Amen. Or word to your mother. Like however you want to organize your religion. Where do you want to send people? I know you let me just tell everybody the book is The Anatomy of Anxiety: Understanding and Overcoming the Body’s Fear Response. So on your website is ElleVora.com. Right?
And that's where you want people to go to find more of you.
People can go to my website, if they want to sign up for my newsletter, that's where I'm gonna announce when I'm doing an online group.
I'm so glad you're gonna do that.
Me too. I'm excited for that. It's time to make this approach more accessible. And my book is my life's work in 250 pages and I'm @EllenVoraMD on Instagram, where I'm…

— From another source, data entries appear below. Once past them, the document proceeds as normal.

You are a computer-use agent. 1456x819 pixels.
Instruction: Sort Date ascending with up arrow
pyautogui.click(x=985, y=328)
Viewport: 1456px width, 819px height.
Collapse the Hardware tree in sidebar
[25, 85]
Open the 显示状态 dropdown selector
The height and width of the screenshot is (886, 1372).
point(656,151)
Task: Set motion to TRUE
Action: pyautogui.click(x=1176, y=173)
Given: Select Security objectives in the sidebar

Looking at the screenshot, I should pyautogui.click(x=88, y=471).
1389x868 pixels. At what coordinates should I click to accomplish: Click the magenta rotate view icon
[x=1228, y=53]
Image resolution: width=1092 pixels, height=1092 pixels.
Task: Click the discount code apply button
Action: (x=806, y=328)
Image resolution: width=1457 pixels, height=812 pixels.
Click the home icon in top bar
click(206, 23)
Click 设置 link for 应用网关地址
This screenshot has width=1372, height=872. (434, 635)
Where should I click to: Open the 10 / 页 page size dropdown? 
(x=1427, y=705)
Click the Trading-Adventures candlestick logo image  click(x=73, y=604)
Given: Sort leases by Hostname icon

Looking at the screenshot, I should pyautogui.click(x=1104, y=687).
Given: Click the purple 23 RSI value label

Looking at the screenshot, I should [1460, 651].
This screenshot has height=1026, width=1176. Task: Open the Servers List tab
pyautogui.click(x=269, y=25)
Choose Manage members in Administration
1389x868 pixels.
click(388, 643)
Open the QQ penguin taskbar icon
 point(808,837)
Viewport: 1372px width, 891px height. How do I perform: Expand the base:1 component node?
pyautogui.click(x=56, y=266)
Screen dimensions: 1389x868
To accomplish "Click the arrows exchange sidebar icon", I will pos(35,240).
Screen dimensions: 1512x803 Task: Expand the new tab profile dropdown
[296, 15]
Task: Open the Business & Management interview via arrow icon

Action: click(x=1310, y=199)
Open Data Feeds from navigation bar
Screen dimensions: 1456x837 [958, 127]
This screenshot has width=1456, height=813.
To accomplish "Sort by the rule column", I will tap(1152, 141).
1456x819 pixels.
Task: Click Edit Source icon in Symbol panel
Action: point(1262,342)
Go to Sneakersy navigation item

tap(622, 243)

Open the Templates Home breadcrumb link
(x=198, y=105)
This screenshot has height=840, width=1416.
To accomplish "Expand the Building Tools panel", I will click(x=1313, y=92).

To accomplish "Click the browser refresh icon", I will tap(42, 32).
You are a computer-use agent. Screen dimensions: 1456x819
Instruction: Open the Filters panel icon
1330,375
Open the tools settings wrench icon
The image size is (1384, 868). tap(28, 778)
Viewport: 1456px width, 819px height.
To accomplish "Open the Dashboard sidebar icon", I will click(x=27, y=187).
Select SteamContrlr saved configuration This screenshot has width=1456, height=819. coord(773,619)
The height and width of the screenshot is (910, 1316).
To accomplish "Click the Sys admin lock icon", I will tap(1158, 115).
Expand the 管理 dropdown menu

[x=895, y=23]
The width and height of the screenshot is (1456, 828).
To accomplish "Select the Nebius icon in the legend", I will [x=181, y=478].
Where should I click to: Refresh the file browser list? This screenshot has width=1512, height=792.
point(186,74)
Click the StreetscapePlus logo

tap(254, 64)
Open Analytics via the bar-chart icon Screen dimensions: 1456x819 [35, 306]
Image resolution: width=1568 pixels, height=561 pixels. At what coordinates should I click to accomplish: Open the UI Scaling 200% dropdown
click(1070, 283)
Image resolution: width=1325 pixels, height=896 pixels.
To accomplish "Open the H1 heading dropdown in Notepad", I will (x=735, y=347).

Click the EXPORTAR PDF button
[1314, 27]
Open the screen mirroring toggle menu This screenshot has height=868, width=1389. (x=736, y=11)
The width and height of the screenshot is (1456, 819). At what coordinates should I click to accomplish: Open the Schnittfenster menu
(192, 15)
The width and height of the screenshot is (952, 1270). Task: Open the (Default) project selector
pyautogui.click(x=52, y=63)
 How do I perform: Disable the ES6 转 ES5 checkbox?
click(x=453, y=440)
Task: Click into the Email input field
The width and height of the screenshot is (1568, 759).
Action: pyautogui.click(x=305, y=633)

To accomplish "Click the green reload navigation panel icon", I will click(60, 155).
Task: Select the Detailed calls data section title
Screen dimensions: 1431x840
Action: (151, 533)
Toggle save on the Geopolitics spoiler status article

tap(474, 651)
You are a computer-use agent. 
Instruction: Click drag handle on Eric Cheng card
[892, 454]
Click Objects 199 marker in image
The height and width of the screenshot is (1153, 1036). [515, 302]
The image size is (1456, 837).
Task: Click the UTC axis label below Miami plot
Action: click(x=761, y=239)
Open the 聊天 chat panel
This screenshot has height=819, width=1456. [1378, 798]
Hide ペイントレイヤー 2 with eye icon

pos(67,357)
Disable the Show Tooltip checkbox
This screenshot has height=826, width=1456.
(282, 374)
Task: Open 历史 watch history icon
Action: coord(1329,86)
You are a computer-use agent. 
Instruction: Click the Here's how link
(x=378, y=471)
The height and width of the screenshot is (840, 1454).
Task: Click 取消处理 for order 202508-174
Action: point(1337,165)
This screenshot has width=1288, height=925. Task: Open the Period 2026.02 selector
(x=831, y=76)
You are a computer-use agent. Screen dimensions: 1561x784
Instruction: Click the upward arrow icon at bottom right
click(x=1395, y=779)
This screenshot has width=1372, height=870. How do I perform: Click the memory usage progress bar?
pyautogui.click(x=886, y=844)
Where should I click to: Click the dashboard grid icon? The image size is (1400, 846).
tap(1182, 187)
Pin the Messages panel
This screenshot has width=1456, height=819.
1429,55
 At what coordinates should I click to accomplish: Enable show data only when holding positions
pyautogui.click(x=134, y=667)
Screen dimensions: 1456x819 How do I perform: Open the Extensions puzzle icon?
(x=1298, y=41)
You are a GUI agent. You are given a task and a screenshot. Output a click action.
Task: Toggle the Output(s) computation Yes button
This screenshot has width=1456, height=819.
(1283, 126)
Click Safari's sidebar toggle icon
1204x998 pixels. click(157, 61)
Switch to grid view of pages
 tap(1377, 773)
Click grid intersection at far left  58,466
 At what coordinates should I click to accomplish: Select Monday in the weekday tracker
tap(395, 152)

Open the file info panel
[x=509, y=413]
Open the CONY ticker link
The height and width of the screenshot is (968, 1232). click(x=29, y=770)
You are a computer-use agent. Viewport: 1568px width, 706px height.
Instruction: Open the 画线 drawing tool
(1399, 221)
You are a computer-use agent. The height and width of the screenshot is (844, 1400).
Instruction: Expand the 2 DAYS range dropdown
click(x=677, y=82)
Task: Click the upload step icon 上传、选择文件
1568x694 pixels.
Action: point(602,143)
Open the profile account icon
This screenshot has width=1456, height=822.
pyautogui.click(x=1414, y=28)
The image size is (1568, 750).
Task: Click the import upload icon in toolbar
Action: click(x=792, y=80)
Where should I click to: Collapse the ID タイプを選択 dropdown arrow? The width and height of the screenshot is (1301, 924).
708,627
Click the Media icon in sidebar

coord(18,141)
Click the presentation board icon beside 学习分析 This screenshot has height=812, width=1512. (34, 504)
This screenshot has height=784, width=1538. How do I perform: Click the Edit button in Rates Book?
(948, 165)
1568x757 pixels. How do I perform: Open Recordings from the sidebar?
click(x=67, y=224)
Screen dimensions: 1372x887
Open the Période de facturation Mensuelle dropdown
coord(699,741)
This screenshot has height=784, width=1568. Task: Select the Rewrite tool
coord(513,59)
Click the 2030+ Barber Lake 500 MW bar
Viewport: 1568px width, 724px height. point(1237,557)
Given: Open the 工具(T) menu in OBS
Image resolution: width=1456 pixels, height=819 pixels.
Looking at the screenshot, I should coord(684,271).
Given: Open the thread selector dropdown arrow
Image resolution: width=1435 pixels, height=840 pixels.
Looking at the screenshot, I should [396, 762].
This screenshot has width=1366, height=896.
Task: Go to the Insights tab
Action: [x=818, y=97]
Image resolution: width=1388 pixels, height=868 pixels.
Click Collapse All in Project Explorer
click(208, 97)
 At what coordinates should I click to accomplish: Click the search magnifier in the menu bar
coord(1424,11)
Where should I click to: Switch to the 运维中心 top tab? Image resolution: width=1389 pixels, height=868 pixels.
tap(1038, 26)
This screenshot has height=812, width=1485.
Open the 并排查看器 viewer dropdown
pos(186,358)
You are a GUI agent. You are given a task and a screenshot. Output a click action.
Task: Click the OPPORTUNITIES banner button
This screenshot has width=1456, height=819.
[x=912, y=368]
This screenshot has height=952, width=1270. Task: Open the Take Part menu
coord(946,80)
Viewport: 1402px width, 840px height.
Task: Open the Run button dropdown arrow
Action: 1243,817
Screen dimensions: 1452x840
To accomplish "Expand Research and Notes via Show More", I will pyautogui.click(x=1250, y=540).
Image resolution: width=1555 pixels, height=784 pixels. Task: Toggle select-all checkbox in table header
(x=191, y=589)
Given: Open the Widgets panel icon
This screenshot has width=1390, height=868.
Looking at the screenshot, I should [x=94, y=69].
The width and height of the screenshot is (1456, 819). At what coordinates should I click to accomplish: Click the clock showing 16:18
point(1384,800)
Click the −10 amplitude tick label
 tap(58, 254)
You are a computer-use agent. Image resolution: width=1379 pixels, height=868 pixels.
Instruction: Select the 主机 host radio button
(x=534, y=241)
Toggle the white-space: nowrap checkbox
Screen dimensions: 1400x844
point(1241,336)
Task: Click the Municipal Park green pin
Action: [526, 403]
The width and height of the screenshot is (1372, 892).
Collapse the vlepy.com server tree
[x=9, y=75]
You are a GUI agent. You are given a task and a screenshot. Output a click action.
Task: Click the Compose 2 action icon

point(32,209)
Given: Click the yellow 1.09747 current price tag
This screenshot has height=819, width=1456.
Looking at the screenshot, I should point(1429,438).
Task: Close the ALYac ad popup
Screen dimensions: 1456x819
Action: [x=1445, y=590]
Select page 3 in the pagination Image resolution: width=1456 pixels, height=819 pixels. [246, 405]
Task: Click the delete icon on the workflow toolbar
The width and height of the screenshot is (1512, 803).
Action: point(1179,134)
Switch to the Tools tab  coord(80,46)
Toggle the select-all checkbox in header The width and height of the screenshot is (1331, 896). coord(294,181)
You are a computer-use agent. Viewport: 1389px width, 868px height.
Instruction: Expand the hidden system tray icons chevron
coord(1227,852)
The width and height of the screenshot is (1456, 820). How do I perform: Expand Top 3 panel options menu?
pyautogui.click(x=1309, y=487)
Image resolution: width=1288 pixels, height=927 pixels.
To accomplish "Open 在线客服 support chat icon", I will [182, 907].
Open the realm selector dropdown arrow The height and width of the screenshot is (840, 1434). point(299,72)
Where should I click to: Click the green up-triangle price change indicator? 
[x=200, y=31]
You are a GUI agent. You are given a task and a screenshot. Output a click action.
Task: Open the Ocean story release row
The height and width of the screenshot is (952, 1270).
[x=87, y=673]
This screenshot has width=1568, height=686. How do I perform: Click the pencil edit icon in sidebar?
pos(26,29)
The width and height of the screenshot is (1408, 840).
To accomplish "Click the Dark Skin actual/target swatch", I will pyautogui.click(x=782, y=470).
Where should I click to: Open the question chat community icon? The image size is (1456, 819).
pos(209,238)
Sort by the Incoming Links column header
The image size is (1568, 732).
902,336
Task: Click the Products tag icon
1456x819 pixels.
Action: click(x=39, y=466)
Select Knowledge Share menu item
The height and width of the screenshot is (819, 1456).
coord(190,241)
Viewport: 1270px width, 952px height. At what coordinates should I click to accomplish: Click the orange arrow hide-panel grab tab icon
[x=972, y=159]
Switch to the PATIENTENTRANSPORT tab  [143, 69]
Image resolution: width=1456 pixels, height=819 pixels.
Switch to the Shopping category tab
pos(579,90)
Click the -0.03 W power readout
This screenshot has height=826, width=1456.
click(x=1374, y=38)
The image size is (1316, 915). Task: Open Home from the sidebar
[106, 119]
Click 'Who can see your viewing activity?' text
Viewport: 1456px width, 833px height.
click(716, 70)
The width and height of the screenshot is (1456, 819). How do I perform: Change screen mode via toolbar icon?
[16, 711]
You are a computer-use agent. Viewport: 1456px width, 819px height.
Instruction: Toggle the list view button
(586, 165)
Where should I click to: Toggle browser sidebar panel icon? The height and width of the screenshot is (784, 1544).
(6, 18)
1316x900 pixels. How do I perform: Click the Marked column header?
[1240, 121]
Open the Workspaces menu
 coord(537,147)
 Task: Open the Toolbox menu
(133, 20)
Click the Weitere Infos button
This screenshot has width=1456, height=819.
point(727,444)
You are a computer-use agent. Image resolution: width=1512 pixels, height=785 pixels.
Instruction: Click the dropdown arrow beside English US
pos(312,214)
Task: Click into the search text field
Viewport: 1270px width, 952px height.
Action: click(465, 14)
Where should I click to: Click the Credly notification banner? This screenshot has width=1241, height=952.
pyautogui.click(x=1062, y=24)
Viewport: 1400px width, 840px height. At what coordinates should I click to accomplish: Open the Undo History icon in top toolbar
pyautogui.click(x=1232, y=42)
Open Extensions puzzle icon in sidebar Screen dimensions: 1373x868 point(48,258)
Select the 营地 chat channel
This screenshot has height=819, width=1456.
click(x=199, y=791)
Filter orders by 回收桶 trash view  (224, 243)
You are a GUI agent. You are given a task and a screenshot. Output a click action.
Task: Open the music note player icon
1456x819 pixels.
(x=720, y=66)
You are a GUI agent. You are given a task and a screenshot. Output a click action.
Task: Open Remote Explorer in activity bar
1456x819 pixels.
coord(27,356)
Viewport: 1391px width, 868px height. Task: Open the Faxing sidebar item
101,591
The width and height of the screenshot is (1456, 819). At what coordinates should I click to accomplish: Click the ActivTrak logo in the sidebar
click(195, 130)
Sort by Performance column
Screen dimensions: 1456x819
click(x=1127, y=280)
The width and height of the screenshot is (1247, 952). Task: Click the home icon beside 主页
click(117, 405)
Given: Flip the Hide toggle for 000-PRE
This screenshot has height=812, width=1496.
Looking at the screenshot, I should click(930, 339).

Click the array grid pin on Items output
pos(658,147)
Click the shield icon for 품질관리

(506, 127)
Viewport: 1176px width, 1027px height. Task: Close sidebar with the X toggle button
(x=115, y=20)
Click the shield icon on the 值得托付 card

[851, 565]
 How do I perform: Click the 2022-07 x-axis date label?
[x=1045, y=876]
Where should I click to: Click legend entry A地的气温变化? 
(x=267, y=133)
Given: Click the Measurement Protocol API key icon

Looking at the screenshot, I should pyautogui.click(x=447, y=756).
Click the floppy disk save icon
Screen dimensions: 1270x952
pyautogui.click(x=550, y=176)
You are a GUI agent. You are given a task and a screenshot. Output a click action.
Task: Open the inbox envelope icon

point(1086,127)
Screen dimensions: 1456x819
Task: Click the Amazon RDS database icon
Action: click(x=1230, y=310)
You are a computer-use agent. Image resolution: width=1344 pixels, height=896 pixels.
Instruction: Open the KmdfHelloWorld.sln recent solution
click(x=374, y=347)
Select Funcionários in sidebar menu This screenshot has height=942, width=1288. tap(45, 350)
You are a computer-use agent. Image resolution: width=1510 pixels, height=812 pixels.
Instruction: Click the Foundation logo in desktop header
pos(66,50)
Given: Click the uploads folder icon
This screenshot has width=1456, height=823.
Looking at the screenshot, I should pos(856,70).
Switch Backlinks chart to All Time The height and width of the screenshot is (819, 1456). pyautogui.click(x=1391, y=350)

You are really great on Instagram. I follow you there. So we'll have all those links in the show notes. Thank you so much for your time this afternoon. I appreciate it so much. And I'm so glad… I'm so honored that I can call you a friend now.
Likewise, Andrea, thanks for doing what you do. Your podcast is incredible and I'm so glad to be on it.
Thank you, everyone. Thank you so much for your time. You know how grateful I am that you choose to spend it with. We're here with me and my listeners. And remember, it's our life's journey to make ourselves better humans and our life's responsibility to make the world a better place. Bye for now.